» **Raw data**
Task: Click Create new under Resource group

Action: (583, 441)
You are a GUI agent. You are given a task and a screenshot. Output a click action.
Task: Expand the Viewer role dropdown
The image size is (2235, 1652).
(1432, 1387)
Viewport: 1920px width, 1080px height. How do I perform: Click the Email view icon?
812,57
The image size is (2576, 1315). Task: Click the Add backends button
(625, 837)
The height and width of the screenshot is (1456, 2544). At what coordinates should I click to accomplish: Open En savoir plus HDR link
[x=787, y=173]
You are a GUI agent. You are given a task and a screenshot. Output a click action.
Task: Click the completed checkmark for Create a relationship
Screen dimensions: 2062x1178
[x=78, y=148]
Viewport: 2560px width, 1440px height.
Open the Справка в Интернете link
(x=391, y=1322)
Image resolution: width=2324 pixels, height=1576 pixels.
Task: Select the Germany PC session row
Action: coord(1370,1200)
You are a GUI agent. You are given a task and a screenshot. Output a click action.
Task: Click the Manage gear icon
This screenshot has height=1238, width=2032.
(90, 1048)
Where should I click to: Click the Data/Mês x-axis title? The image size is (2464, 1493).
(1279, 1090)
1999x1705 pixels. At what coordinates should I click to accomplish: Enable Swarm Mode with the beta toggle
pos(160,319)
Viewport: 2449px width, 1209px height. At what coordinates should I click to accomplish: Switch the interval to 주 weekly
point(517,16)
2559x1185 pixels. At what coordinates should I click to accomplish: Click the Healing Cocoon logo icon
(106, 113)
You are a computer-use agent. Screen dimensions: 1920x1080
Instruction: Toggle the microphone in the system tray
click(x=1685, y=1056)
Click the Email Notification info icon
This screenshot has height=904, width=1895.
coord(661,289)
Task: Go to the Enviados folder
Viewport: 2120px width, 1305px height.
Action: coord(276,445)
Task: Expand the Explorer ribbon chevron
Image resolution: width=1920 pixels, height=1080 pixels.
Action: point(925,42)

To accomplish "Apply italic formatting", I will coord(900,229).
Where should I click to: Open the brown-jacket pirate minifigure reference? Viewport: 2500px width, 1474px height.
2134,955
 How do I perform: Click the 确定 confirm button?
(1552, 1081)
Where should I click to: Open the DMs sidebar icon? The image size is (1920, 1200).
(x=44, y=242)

» **Your assignment**
Having read the entries above, set each one down again exactly.

» **Task output**
Task: Click Create new under Resource group

Action: (583, 441)
You are a GUI agent. You are given a task and a screenshot. Output a click action.
Task: Expand the Viewer role dropdown
The image size is (2235, 1652).
(1432, 1387)
Viewport: 1920px width, 1080px height. How do I perform: Click the Email view icon?
812,57
The image size is (2576, 1315). Task: Click the Add backends button
(625, 837)
The height and width of the screenshot is (1456, 2544). At what coordinates should I click to accomplish: Open En savoir plus HDR link
[x=787, y=173]
You are a GUI agent. You are given a task and a screenshot. Output a click action.
Task: Click the completed checkmark for Create a relationship
Screen dimensions: 2062x1178
[x=78, y=148]
Viewport: 2560px width, 1440px height.
Open the Справка в Интернете link
(x=391, y=1322)
Image resolution: width=2324 pixels, height=1576 pixels.
Task: Select the Germany PC session row
Action: coord(1370,1200)
You are a GUI agent. You are given a task and a screenshot. Output a click action.
Task: Click the Manage gear icon
This screenshot has height=1238, width=2032.
(90, 1048)
Where should I click to: Click the Data/Mês x-axis title? The image size is (2464, 1493).
(1279, 1090)
1999x1705 pixels. At what coordinates should I click to accomplish: Enable Swarm Mode with the beta toggle
pos(160,319)
Viewport: 2449px width, 1209px height. At what coordinates should I click to accomplish: Switch the interval to 주 weekly
point(517,16)
2559x1185 pixels. At what coordinates should I click to accomplish: Click the Healing Cocoon logo icon
(106, 113)
You are a computer-use agent. Screen dimensions: 1920x1080
Instruction: Toggle the microphone in the system tray
click(x=1685, y=1056)
Click the Email Notification info icon
This screenshot has height=904, width=1895.
coord(661,289)
Task: Go to the Enviados folder
Viewport: 2120px width, 1305px height.
Action: coord(276,445)
Task: Expand the Explorer ribbon chevron
Image resolution: width=1920 pixels, height=1080 pixels.
Action: point(925,42)

To accomplish "Apply italic formatting", I will coord(900,229).
Where should I click to: Open the brown-jacket pirate minifigure reference? Viewport: 2500px width, 1474px height.
2134,955
 How do I perform: Click the 确定 confirm button?
(1552, 1081)
Where should I click to: Open the DMs sidebar icon? The image size is (1920, 1200).
(x=44, y=242)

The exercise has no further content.